## BEGIN Provided text
Opposed to the Death Penalty for Unrepentant Terrorists

Sent On: 
Mon, 2019-03-25
Newsletter Number: 

In our previous newsletter on March 18 I wrote about the terrorist attack on the mosques in New Zealand. I wrote “Terrorists who lack any sign of remorse deserve the death penalty.” hoping to get responses, and this happened. However, I should have formulated this in the form of a question and not a statement. Also, at the time of writing I had the maximum sentence of 21 years in Norway in mind. I also had in mind the murderer of Dutch right wing politician Pim Fortuyn in 2002. His assassin was sentenced to 18 years in prison and was released on parole in 2014 after serving two-thirds of his sentence, the standard procedure under the Dutch penal system.


A few clarifications are needed: Arab-West Report is neither in favor nor opposed to the death penalty, or to any particular point of view for that matter. Arab-West Report favors dialogue and this means it should be possible to have divergent views on particular issues. We have to be open towards each other, listen to each other’s arguments, and be willing to be convinced by the well formulated argument of someone else.


AbdulRahman Mohamed Nabil El-Ghonamy, BA psychology and BA in political science, AUC, Egypt and currently interning at Arab-West Report disagreed with me. Please find below his arguments and my response to this.


Cornelis Hulsman




           Whether the death penalty is justified or not, is one of the most infamous debates in Western/Eastern literature. There is no clear cut answer to such a subjective topic. However, there is an important question that arises when discussing capital punishment: why do we create a justice system? Or what is the main purpose of the judiciary? Do we build our system around the concept of rehabilitation and integration? Or do we create our systems for the purpose of retribution? Furthermore, within the context of Egypt a decision of capital punishment is left to the Mufti. Furthermore, president al-Sīsī showed support to the idea of capital punishment in the worst case scenario. In my view this is problematic, the rhetoric of justifying capital punishment goes against many teachings of Islam, it also gives the government the right to kill on their own terms (legislation, prosecution and appeals).
## END Provided text
» Exercises to complete
1. Can you edit the death penalty newsletter from "A few clarifications" up to and including "response to this.", replacing "dialogue" with "conversation"?
2. Could you pick up the death penalty newsletter right after its last sentence and carry it further?
The items after this point are separate material, unrelated to the death penalty newsletter.
## BEGIN Listing
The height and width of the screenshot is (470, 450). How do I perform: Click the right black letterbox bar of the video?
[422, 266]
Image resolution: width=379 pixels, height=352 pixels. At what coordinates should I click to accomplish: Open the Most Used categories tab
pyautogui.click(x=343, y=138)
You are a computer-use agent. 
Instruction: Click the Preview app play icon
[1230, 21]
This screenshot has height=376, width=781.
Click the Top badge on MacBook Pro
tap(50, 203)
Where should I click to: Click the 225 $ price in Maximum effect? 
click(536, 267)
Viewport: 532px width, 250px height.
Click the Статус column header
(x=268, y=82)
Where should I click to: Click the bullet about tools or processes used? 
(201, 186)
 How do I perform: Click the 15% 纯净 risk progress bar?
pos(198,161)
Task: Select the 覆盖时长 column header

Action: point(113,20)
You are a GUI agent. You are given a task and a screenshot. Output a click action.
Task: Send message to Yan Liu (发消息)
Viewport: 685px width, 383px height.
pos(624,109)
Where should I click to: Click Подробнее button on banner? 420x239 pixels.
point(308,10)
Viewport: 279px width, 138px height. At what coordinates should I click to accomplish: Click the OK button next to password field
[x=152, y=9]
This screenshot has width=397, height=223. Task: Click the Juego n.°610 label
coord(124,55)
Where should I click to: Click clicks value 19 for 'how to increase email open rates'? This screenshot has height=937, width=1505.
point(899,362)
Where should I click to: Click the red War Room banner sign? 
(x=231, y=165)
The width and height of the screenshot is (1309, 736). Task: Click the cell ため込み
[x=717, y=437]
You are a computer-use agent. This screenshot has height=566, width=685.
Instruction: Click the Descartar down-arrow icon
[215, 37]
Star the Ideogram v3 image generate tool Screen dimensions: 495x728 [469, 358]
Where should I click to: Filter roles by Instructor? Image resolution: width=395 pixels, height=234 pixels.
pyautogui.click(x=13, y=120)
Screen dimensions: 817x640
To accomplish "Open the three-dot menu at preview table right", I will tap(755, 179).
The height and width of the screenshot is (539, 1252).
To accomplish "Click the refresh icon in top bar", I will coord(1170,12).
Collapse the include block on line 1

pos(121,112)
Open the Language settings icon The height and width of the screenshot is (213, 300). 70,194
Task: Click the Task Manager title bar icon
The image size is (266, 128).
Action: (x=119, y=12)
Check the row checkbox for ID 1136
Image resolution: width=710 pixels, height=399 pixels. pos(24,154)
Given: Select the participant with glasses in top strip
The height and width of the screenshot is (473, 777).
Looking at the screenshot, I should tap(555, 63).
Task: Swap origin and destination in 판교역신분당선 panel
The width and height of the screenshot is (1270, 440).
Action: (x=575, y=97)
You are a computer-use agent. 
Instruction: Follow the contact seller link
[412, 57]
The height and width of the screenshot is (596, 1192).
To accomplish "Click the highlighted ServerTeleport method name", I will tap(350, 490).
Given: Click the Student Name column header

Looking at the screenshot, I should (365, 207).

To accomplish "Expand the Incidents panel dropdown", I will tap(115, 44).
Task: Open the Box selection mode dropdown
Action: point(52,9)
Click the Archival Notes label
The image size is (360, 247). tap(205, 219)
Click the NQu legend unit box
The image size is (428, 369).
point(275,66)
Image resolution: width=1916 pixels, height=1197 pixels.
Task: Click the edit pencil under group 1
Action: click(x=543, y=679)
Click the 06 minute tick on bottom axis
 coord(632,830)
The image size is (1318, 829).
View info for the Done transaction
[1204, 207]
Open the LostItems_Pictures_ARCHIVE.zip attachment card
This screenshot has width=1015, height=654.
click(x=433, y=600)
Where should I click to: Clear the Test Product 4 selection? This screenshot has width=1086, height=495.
## END Listing
» Results in order
1.
A few clarifications are needed: Arab-West Report is neither in favor nor opposed to the death penalty, or to any particular point of view for that matter. Arab-West Report favors conversation and this means it should be possible to have divergent views on particular issues. We have to be open towards each other, listen to each other’s arguments, and be willing to be convinced by the well formulated argument of someone else.


AbdulRahman Mohamed Nabil El-Ghonamy, BA psychology and BA in political science, AUC, Egypt and currently interning at Arab-West Report disagreed with me. Please find below his arguments and my response to this.

2.
           Arab-West Report does not take sides or makes claims to such topics as the death penalty. Yet, a discussion is ultimately needed when we are discussing a person’s life. Capital punishment gives the governing body the right to kill. Even though the death penalty is usually given in the most extreme cases, it does not mean that the political systems deciding the verdicts are omnipotent and free of errors. Any political system is subjected to human errors (bribery, crony capitalism, judiciary corruption, etc.); this means that there is always a chance for unjust verdicts that can ruin or end someone’s life. How can we allow such an extreme form of punishment when there is no way for us to guarantee that it was the right thing to do? By just allowing capital punishment to exist, we enable the chance for killing someone unjustly. Moreover, the death penalty has been proven to be ineffective in reducing the crime rate over and over again. That is why as of 2012, more than two thirds of the countries in the world (141) have abolished the death penalty in legislation or practice. This number of countries abandoning this method of punishment is due to the death penalty claiming innocent lives before, proving its inefficiency and incompetence in history. According to Amnesty International, since 1973, 140 people have been released from death row due to evidence shedding light at wrongful conviction. In that same period 1,200 people were executed. In addition, the death penalty has proven to be racially biased. Since 1977, the overwhelming majority of the death row defendants (77%) have been executed for killing white victims, bearing in mind that African-Americans make up about half of all homicide victims.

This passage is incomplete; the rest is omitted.